Don’t forget antivirus. There is no built-in antivirus protection. It
is, however, prominently listed on the security best practices pages.
If you’re going to sell small business on SBS, don’t forget to add in
the cost of antivirus products.
I really believe SBS presents the right way to introduce security to small business. By leading with notes on best practices and then providing a wizard to lock down the Internet connection, the very first security configuration steps become the first steps taken on the server. This is what we need.
However, that does actually raise a concern that it might be too simple.
If we teach Mr. and Ms. small business owner that all they have to do
is run a few wizards, we’re right back where we started. They’ll run the
wizards but won’t know the right answers to the questions. They’ll think
they’re secure, but they won’t be. That’s where you’ll come in. The small
business owner has enough to do running the business. He or she needs
to know what to do to secure information systems but shouldn’t have to
know how to do it. You do. You become the added value in the secure IT
solution for small business.
Getting someone to act is only difficult if you can’t provide a compelling
reason to and if you can’t provide a solution. I’ve presented one possible
solution. I’m sure you can develop others. If you choose, however, to
invest some time in promoting security, I’m sure you’d like to get paid.
The answer to getting small business owners to secure their information—and
paying you to show them how to do it—is simple. No small business owner
is going to pay you for anything he or she doesn’t feel has business value.
Is there business value to security? Does the small business put locks
on its doors? Just remember this: Small businesses buy computers because
computers help them do their work more efficiently and accurately and
reduce the cost of doing business.
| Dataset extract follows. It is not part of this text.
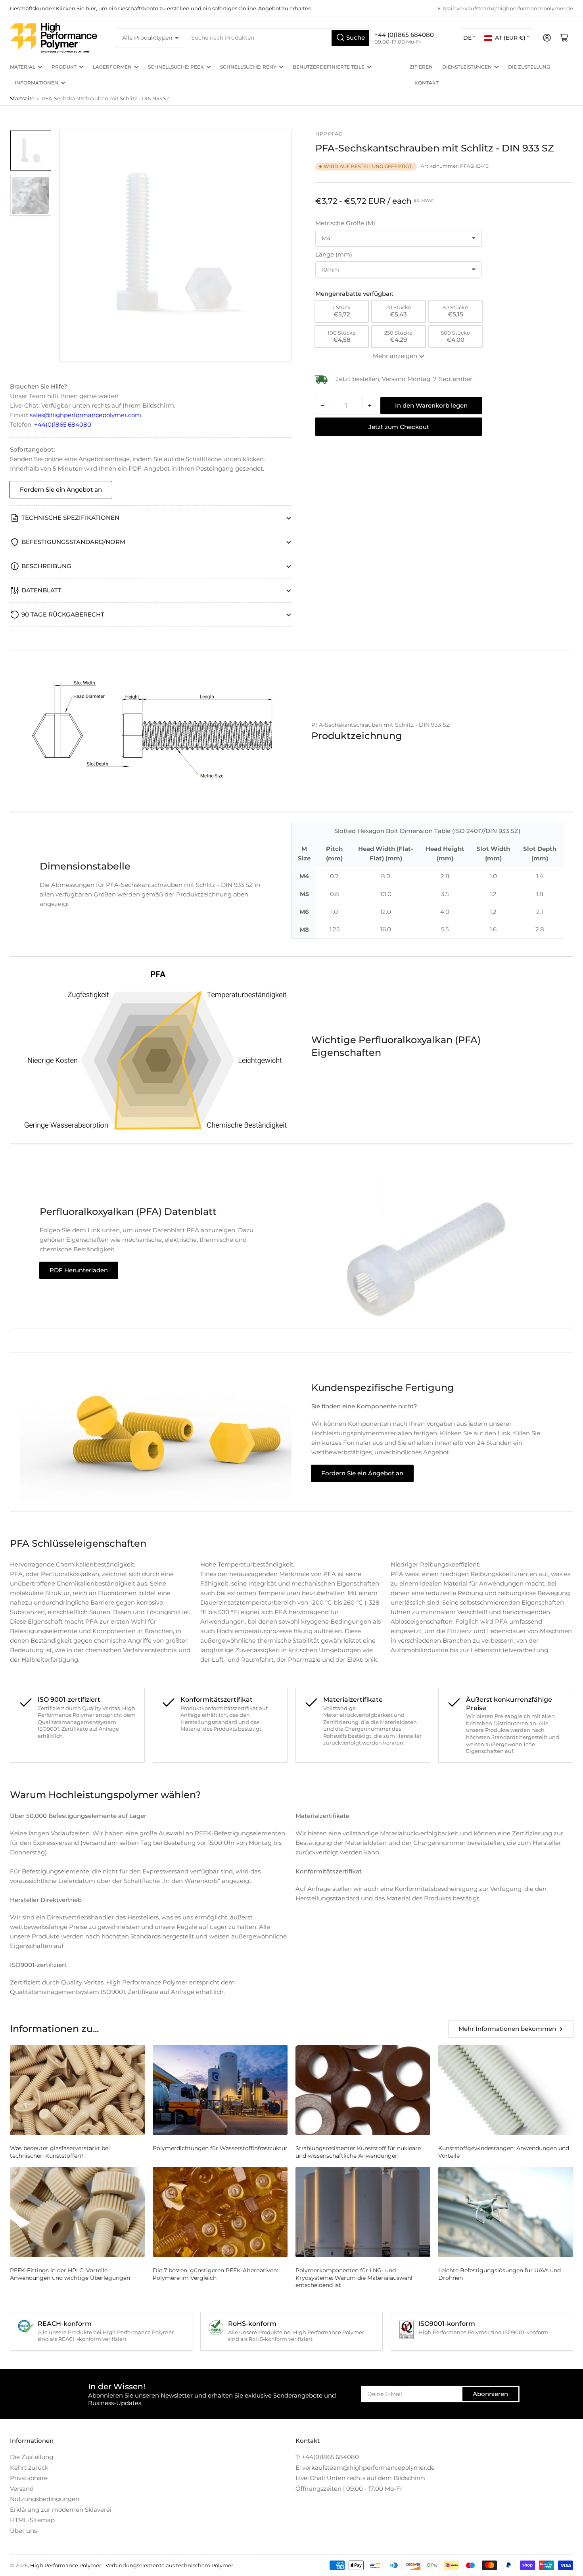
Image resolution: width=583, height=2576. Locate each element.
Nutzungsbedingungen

Small businesses will buy into security
for the following reasons:
It’s a legal requirement. You can help them meet regulations dealing with
the Health Insurance Portability and Accountability Act (HIPAA) and other
regulations concerning patient data, personal data and so on. Doctors,
for example, must follow HIPAA regulations.
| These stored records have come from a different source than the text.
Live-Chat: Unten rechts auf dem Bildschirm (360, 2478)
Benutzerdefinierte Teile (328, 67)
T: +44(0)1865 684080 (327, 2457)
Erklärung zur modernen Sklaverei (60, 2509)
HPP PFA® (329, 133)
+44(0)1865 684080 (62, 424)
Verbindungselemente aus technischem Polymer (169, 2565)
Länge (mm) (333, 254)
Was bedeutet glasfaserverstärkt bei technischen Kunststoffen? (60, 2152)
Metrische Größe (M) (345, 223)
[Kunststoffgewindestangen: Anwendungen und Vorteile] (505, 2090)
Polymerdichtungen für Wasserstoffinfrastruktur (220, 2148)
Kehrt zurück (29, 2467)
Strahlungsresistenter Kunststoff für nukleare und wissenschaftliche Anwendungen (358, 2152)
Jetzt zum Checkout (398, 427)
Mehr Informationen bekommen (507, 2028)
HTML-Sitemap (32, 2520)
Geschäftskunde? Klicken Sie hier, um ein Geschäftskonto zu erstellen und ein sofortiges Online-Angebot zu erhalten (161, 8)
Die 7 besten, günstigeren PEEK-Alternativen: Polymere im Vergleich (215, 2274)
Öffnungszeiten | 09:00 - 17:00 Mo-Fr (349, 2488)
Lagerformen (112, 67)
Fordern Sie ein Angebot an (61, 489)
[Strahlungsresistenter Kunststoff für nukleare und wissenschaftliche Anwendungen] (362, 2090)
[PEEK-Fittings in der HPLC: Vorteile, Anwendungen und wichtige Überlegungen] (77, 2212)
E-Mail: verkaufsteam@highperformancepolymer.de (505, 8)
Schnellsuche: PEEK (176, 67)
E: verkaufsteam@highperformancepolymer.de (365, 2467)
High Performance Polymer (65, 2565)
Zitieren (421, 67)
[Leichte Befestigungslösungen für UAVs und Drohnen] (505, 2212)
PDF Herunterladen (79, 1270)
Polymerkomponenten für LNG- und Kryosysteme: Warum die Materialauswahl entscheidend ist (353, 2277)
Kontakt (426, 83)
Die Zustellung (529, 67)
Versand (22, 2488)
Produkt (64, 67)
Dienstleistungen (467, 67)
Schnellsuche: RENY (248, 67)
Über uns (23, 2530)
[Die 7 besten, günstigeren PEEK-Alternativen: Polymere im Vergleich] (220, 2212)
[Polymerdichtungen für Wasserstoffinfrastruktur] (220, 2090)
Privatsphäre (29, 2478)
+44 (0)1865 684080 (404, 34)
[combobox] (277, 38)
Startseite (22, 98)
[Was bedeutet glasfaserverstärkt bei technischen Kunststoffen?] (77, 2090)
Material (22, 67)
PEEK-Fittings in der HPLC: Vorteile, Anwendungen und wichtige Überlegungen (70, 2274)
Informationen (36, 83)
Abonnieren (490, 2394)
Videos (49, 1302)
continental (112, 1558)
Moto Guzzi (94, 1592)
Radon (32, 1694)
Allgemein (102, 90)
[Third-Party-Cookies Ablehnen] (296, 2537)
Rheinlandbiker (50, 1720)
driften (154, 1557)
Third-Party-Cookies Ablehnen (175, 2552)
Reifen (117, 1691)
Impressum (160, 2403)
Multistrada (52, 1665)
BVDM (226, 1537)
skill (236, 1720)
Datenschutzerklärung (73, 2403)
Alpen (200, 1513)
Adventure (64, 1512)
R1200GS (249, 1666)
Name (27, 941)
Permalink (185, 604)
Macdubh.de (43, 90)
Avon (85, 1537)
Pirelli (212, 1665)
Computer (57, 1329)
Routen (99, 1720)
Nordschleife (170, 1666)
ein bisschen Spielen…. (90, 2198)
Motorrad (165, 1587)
They understand the need for confidentiality. Lawyers and doctors must
keep client information from unauthorized users, which includes some employees
in their own firms.
A clear and present danger exists. One or many of the various worms and
viruses may have caused damage, loss of business or otherwise hampered
operations. The damage may have even come from the inside, from an employee
who stole information or harmed computer systems.
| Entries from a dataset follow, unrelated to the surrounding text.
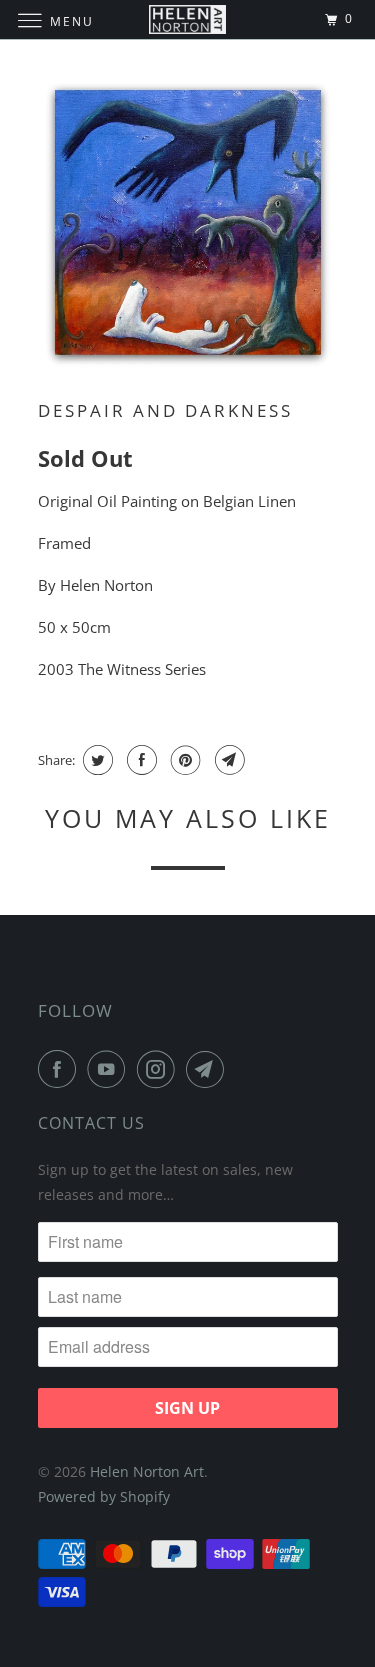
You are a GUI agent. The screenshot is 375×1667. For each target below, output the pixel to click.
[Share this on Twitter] (95, 760)
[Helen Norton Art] (188, 19)
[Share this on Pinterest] (183, 760)
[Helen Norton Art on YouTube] (110, 1069)
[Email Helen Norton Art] (209, 1069)
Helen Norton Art (147, 1471)
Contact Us (91, 1123)
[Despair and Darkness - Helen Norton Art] (188, 224)
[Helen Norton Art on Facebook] (61, 1069)
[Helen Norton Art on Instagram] (160, 1069)
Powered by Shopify (104, 1496)
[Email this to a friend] (227, 760)
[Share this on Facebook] (139, 760)
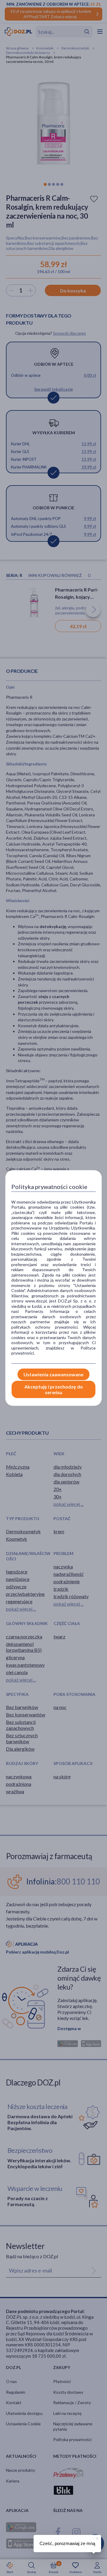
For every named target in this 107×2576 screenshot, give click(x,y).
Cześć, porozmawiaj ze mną (67, 2543)
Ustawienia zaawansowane (53, 1374)
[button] (96, 2537)
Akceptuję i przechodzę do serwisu (53, 1389)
They think it’ll reduce the cost of doing business. If desktops are locked
down, employees can’t load software, change configuration settings or
do something they’re not supposed to be doing; but they can do their work
because the computer is always working.
Small businesses need computers because computers make them more efficient, more accurate and ultimately, more profitable. Small businesses need security in order to keep them in business.